• Data supplied
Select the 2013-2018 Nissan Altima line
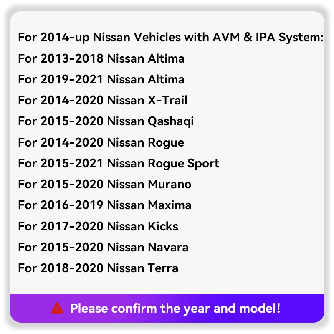The image size is (334, 334). (x=101, y=58)
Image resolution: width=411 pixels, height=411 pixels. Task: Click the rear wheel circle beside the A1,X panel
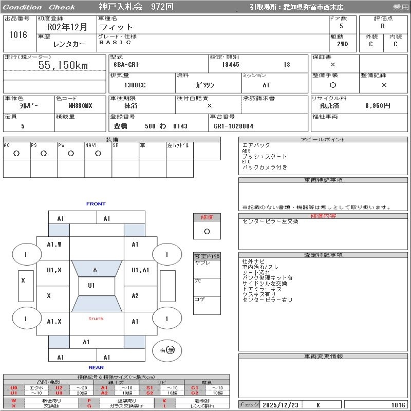pos(26,319)
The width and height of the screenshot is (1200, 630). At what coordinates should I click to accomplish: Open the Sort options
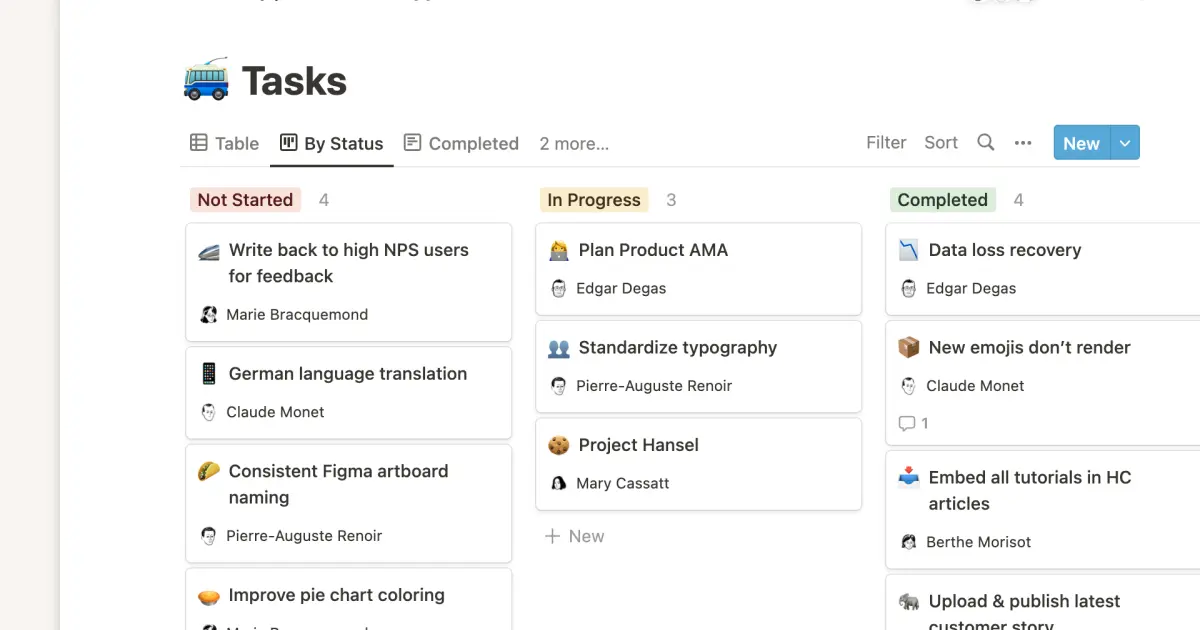tap(941, 143)
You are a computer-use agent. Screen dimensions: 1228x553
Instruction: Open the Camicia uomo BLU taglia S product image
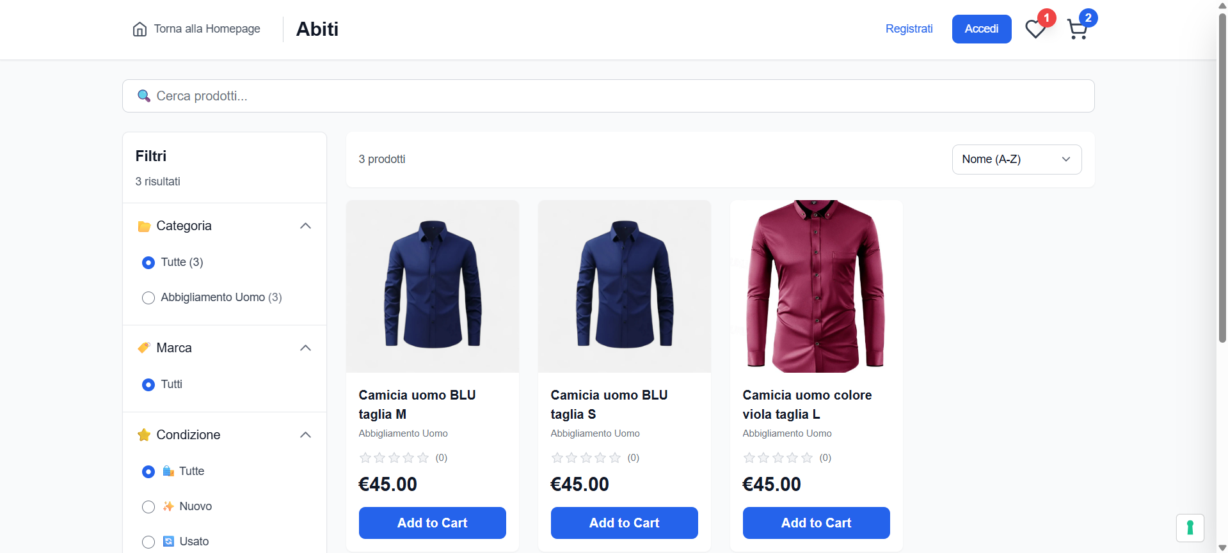pos(624,286)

• What is expected
Only the lines from the one containing "Image resolution: width=411" through the last line of the entries should be transcribed, exactly and with no pictures.

• Task output
Image resolution: width=411 pixels, height=411 pixels. Task: Click the rear wheel circle beside the A1,X panel
pos(26,319)
The width and height of the screenshot is (1200, 630). At what coordinates should I click to accomplish: Open the Sort options
tap(941, 143)
You are a computer-use agent. Screen dimensions: 1228x553
Instruction: Open the Camicia uomo BLU taglia S product image
pos(624,286)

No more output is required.